# taz.de -- Kalabrische Mafia-Folklore: Ein Mann, seine Ehre und ein Kampf
       
       > Produziert Francesco Sbano „Mafiamusik“ oder kalabresische Folklore? Der
       > Streit droht jetzt zu eskalieren, der Musiker soll Drohungen
       > ausgesprochen haben.
       
 (IMG) Bild: Anti-Mafia-Protest in Kalabrien.
       
       Wenn der groß gewachsene, mit Sonnenbrille versehene Francesco Sbano sich
       in einem schwarzen Anzug, der ganz bestimmt nicht von der Stange kommt,
       einem Pizzeria-Tisch in der Nähe des Hamburger Hauptbahnhofs nähert – dann
       sieht er genau so aus, wie man sich in Deutschland einen Mafioso vorstellt.
       
       Aber aller Wahrscheinlichkeit nach ist Francesco Sbano kein Mitglied einer
       italienischen Mafia, genauer gesagt der im süditalienischen Kalabrien
       verwurzelten ’Ndrangheta: Sbano fotografiert nur ihre Killer, er produziert
       ihre Musik und er schreibt Bücher über ihre Bosse. Und wer daran
       irgendetwas auszusetzen hat, der bekommt es mit einem Francesco Sbano zu
       tun, der sich gar nicht mehr so gut benimmt wie an diesem Tag mit
       hanseatischem Schmuddelwetter – sagen jedenfalls die, mit denen Francesco
       Sbano spätestens seit Sommer dieses Jahres einigen Ärger hat.
       
       Seit dem Jahr 2000 hat der 49-jährige, aus Kalabrien stammende und seit
       langem in der Hansestadt lebende Sbano drei CDs mit sogenannter Mafiamusik
       herausgebracht und Konzerte veranstaltet. Im Booklet der ersten CD „La
       Musica della Mafia – Il Canto di Malavita“ (Der Gesang der Unterwelt) heißt
       es, man präsentiere hier „die echte Musik Kalabriens“.
       
       In Kalabrien selbst sah man das schon immer anders, etwa in Reggio im
       „Museum der ’Ndrangheta“, einem in der Villa eines verhafteten Bosses
       beheimateten Anti-Mafia-Dokumentationszentrum (siehe taz vom 11. 3. 2010):
       Die Lieder von Sbanos CDs, heißt es dort, stellten den Versuch der
       ’Ndrangheta dar, ihre menschenverachtenden Werte zu feiern und ihre Gegner
       in Staat und Zivilgesellschaft einzuschüchtern.
       
       Das „Museum der ’Ndrangheta“ stützte sich dabei auf die Analyse der
       kalabresischen Autorin Francesca Viscone, die diese in einem Buch und in
       zahlreichen, auch auf Deutsch erschienenen Artikeln verbreitet hat.
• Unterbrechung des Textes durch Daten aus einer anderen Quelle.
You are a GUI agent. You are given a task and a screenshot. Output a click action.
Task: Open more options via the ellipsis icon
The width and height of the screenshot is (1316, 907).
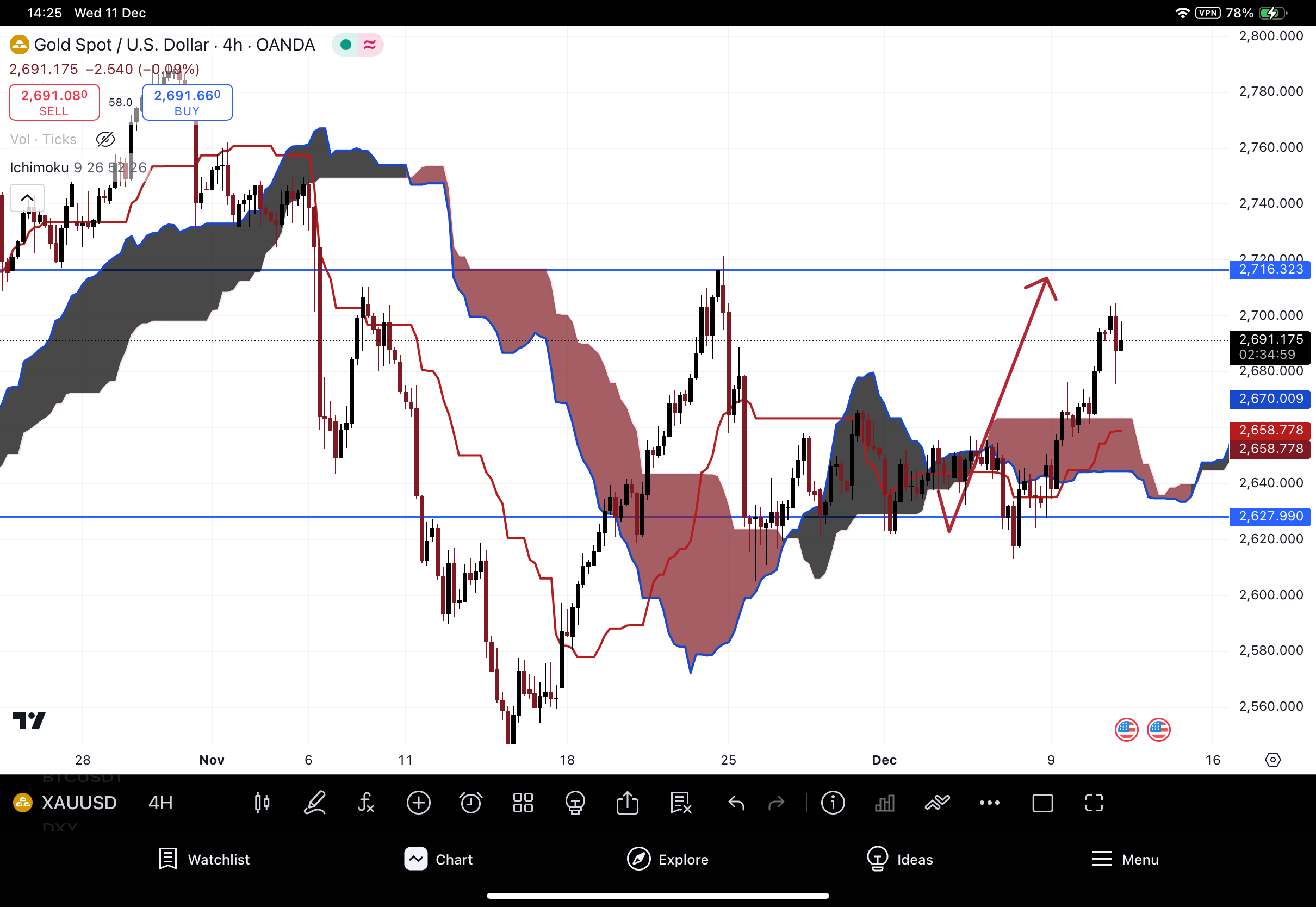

Das ist
       der Kern eines nunmehr seit 12 Jahren andauernden Konflikts um Francesco
       Sbanos Mafia-CDs – der bislang relativ zivil ausgetragen wurde.
       
       ## Keine Gnade für Verräter
       
       Am 28. Mai dieses Jahres jedoch soll Francesco Sbano das „Museum der
       Ndrangheta“ in Reggio betreten und Informationen über die Nutzung von
       Material verlangt haben, für das er Copyright-Ansprüche erhebt. Bei dem
       Material handelt es sich um musikalische und Text-Auszüge seiner CDs. In
       der Tat verwendet das Museum für seine didaktische Arbeit in Schulen die
       über Youtube verfügbaren Musik-Titel „Nun c’ è pirdunu“ (Keine Gnade für
       Verräter) und „Omertà“ (Verschwiegenheit). Zudem hat es mit Schülern eine
       DVD produziert, in der das Material benutzt wird.
       
       Ob hier eine Verletzung des Copyrights Sbanos vorliegt, hätte ein Gericht
       zu klären. Dazu müsste Francesco Sbano Anzeige gegen das Museum erstatten –
       was er nicht getan hat. Folgt man der Schilderung des Vorfalls, die das
       Museum bei der Staatsanwaltschaft in Reggio zur Prüfung hinterlegt hat,
       dann geht es inzwischen aber gar nicht mehr ums Copyright.
       
       „Seid ihr einverstanden mit dieser Nutte Viscone? Diese Nutte! Ihr schadet
       uns gewaltig damit! In Deutschland und in der ganzen Welt werden unsere
       Konzerte [mit Mafiamusik] beklatscht, wir spielen auf den größten Bühnen.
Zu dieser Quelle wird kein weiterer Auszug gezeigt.